PASSAGE TO READ START

North-Central Section–40th Annual Meeting (20–21 April 2006)

Paper No. 6
Presentation Time: 9:40 AM

THE STATUS OF THE PROBLEMATIC TAXON MONOCLONIUS (ORNITHISCHIA:CERATOPSIDAE) AND THE RECOGNITION OF ADULT-SIZED DINOSAUR TAXA


RYAN, Michael J., Dept. of Vertebrate Paleontology, Cleveland Museum of Natural History, 1 Wade Oval Drive, University Circle, Cleveland, OH 44106 and RUSSELL, Anthony P., Dept. of Biological Sciences, University of Calgary, 2500 University Dr. NW, Calgary, AB T 2N 1N4, Canada, mryan@cmnh.org

The late Campanian centrosaurine ceratopsid Monoclonius crassus, including the junior synonym M. lowei, was declared a nomen dubium by Sampson et al. in 1997, based on the fact that all referred material exhibits juvenile- or long-grain-bone texture indicative of juvenile and subadult age, respectively, and lacks diagnostic adult cranial ornamentation that could be used to assign any of the specimens to a recognized taxon. In 1998 Tumarkin and Dodson used a heterochronic argument to support the validity of the taxon M. lowei based, in part, on the large size of the holotype (and only) skull (CMN 8790) and suggested that its subadult characters are really adult paedomorphic characters. This position was accepted by Dodson et al. in 2004 who included M. crassus in their list of recognized ceratopsid taxa.

Pertinent to the status of Monoclonius is the identification of a previously unrecognized broken base of a spike-like parietal process at locus P3 on the left side of the parietal of CMN 8790. This indicates that, despite its large size, M. lowei was in the process of developing its diagnostic parietal ornamentation at the time of its death, and was therefore, like all other Monoclonius specimens, of subadult age and not a fully mature (but paedomorphic) adult. Additionally, Pachyrhinosaurus from Horseshoe Canyon Formation of southern Alberta, recently recognized to be of late Campanian age, is more massive than any other centrosaur and would have had a longer basal skull length than CMN 8790.

PASSAGE TO READ END

:: REQUIRED WORK ::
1) List every earlier study that the abstract about Monoclonius cites, giving the authors and the year for each.
2) Summarize the abstract about Monoclonius in two sentences.

GIVEN DATA START

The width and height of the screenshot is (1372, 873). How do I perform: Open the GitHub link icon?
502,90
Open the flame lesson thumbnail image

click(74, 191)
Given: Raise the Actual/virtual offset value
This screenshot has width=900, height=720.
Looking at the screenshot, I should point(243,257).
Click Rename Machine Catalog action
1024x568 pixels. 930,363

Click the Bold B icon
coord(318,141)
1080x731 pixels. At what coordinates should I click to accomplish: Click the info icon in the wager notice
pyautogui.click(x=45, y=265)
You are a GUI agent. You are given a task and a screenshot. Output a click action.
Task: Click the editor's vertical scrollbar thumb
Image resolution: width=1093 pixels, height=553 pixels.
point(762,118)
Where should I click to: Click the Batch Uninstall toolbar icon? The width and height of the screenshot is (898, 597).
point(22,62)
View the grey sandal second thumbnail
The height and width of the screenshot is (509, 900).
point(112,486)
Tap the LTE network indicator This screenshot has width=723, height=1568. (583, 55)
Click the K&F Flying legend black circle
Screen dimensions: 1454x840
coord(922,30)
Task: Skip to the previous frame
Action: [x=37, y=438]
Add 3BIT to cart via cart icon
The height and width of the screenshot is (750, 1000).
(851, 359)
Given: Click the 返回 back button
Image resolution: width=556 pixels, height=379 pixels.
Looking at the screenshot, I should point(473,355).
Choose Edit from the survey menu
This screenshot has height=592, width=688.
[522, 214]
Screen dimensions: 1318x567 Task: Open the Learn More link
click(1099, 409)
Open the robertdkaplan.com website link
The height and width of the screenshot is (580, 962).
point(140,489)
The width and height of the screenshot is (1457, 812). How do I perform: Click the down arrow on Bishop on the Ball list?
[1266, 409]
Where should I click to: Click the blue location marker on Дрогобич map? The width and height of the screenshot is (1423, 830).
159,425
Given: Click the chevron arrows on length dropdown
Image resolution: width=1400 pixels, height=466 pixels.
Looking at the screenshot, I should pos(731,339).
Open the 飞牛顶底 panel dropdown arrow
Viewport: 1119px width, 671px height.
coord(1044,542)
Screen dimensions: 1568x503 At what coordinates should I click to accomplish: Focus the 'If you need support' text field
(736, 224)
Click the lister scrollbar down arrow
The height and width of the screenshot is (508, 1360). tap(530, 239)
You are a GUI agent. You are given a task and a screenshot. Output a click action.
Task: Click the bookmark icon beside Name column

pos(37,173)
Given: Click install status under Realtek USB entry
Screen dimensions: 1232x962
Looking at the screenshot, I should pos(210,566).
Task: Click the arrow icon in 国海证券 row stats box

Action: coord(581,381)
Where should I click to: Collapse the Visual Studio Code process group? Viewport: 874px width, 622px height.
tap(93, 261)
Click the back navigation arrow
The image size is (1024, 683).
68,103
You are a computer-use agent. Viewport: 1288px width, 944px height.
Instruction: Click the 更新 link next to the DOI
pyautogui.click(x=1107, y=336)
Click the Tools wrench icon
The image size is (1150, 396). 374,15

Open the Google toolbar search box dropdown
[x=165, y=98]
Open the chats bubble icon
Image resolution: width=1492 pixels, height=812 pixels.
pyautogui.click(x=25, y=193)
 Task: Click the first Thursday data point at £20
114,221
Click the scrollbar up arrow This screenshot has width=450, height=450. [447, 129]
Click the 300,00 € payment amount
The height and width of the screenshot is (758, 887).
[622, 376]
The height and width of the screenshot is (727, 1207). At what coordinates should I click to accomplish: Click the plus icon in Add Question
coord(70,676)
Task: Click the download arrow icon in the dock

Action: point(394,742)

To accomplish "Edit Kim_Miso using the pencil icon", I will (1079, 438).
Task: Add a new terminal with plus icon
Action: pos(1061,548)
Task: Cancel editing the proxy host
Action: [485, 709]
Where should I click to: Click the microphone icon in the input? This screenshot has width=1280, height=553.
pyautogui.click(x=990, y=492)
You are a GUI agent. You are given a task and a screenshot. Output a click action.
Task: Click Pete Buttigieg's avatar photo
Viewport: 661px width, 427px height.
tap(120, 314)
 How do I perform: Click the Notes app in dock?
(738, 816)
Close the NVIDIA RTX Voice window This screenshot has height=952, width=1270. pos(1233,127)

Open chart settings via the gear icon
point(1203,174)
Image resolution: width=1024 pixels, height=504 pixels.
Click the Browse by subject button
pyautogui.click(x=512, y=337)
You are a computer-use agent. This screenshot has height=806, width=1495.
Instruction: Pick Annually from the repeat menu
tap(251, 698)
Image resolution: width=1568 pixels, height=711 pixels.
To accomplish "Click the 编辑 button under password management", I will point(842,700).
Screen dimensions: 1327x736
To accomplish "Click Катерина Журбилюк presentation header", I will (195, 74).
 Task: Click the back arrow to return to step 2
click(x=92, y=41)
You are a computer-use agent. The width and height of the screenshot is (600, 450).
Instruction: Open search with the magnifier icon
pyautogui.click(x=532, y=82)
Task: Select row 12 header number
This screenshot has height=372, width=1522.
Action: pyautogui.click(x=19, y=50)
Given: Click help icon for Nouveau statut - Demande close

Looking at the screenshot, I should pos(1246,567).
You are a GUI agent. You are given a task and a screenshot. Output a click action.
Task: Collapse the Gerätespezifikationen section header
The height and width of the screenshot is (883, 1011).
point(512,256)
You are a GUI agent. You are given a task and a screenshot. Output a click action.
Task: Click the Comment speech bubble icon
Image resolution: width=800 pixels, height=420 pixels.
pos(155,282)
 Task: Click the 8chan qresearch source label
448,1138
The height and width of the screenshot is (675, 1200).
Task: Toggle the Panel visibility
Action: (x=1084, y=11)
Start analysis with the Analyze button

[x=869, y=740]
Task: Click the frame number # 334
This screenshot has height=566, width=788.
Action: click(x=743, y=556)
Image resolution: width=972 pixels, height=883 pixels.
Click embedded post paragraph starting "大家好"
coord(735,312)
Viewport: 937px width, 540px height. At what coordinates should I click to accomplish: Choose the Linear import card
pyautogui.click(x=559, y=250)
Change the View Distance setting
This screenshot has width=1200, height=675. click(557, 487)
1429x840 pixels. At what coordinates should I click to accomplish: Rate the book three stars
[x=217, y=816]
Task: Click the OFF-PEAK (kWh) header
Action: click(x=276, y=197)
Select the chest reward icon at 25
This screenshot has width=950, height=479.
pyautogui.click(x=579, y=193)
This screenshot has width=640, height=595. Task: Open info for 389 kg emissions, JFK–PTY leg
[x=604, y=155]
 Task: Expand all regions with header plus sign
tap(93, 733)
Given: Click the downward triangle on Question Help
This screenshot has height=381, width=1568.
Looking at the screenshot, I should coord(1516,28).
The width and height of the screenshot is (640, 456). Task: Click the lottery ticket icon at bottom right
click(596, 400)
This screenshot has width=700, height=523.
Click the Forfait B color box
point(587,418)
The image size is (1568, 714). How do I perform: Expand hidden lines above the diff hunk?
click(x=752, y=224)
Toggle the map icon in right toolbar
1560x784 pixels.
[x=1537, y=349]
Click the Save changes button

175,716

GIVEN DATA END

:: ANSWERS TO THE TASKS ::
1)
- Sampson et al., 1997
- Tumarkin and Dodson, 1998
- Dodson et al., 2004

2) Monoclonius crassus, including its junior synonym M. lowei, was declared a nomen dubium in 1997 because all referred material shows juvenile or subadult bone texture and lacks diagnostic adult cranial ornamentation, though later work supported the taxon partly on the large size of the M. lowei skull CMN 8790. The authors identify a previously unrecognized broken base of a spike-like parietal process on that skull, which indicates that M. lowei was still developing its parietal ornamentation and was a subadult rather than a fully mature paedomorphic adult.